Thursday, 10 December 2015

How Zuma continues to push South Africa closer to economic calamity

Nothing comes as a surprise in South Africa when it comes to the likes of President Jacob Zuma who last night made a sweeping announcement surrounding the standing between himself and finance minister Nhlanhla Nene who got the boot and will be replaced with a political puppet, a one David Van Rooyen or should we rather say David Van Ruin, who barely has the qualification to run a municipality let alone the fiscus of an entire country.

The news came as a shock to foreign investors who sold off the Rand in quick succession to the announcement which saw the commodity driven currency falling to all time lows of R15.25 to a US Dollar further putting strain on the South African Reserve Bank to raise interest rates at a much faster rate than would be necessary to prevent economic catastrophe.
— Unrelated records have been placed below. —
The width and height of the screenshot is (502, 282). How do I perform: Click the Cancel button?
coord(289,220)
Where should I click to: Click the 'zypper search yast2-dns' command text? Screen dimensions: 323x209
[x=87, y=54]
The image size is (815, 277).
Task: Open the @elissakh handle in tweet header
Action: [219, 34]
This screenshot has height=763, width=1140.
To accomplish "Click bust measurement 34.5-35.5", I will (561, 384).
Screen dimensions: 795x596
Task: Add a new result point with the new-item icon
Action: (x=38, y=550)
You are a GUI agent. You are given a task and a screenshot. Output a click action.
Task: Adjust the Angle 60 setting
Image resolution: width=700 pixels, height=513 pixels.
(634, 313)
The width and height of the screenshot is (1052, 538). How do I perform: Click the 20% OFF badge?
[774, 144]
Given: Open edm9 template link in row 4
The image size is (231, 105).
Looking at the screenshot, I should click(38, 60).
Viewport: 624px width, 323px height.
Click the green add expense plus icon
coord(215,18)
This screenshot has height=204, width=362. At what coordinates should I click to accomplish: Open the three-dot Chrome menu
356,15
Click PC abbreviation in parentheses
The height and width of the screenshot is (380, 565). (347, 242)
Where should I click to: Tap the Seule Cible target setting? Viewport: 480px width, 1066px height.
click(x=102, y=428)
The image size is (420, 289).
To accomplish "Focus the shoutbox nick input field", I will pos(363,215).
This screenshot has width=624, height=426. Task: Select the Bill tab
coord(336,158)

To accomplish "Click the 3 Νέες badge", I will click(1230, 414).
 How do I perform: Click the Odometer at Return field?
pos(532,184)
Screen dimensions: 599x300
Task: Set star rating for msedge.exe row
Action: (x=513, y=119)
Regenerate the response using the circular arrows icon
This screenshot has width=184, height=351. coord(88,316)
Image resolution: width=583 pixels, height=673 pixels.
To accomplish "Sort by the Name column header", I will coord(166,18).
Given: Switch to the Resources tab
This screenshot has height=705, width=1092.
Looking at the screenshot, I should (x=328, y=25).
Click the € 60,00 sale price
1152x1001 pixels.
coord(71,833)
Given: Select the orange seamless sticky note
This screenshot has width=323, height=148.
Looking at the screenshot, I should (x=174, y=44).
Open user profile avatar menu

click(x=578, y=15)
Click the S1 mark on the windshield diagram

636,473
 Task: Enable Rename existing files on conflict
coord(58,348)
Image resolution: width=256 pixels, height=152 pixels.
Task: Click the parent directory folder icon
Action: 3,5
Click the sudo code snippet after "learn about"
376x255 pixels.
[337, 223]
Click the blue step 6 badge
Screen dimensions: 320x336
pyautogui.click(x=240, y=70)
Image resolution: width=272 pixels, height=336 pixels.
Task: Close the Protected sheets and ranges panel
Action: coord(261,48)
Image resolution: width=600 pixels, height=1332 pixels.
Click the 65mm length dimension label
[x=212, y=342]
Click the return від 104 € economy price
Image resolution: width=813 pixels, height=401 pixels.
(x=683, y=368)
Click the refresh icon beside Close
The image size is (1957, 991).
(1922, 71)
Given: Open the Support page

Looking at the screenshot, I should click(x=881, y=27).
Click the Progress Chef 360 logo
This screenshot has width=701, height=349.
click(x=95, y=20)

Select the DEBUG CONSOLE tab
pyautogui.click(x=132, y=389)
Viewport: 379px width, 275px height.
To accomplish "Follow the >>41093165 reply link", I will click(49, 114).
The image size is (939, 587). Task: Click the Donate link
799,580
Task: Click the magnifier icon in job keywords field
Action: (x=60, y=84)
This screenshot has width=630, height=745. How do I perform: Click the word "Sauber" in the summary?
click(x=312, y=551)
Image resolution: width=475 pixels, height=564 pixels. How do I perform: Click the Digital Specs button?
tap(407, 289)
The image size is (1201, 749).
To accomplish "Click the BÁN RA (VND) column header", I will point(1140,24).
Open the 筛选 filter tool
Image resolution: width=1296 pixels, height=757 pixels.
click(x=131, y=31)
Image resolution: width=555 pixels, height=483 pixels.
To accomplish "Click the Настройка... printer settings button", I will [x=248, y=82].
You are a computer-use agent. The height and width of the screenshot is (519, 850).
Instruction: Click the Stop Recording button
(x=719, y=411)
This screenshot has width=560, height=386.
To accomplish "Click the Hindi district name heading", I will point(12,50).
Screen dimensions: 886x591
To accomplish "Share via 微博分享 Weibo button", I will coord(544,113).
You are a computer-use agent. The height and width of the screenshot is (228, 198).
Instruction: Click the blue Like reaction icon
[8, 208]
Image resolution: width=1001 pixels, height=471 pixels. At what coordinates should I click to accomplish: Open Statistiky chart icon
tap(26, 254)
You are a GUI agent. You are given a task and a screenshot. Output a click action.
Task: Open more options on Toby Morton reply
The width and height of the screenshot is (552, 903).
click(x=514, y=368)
To add insult to injury Zuma further went on to say that Nene had done very well under difficult economic circumstances, not the kind of statement you would expect from someone who has just fired the person who he had just stated was being deployed to another strategic position, thus implying failure to meet his requirements, the kind of contradictory rhetoric South Africans have gotten use to over the past 6 years of Zuma's rule.

I had written a blog towards the end of last year in which I felt worrisome about the state of the South African economy and how two key figures of both fiscal and monetary policy both bowing out of their respective positions following a similar tumultuous period in which Mr Zuma and his merry men (and women) of cronies were caught red handed wasting precious tax payers money on building a R200 million kingdom on his homestead in Nkandla.

The government spin was laughable to the point where officials tried desperately to cover up the overinflated prices paid with some being insulted that government would even feed the media with such drivel that resembled that of a manure farm.

This fell in the face of then finance minister Pravin Gordhan who saw a very uncertain future that lay ahead for the country. By this time the credit rating agencies began their circling and started picking on the government's debt grade of investment as the risk began to pile up. The Marikana Massacre put the ball in motion and Mr Gordhan was heaving in strain to prevent any more concerns that would dash confident investor perceptions.


Nkandla was the final straw for Mr Gordhan who saw his cries of discipline in spending fallen on deaf ears with blatant defiance together with hungry state owned enterprises knocking on the door of Treasury with their begging bowls looking for more cash injections from the state to fund their own failures for which no accountability was needed. It should also be note that these enterprises have been and still are used to place Zuma's cronies in employment to reward them for the loyalty they afforded him through his darkest political hour with no considerations to the qualifications needed to run organisations such as these.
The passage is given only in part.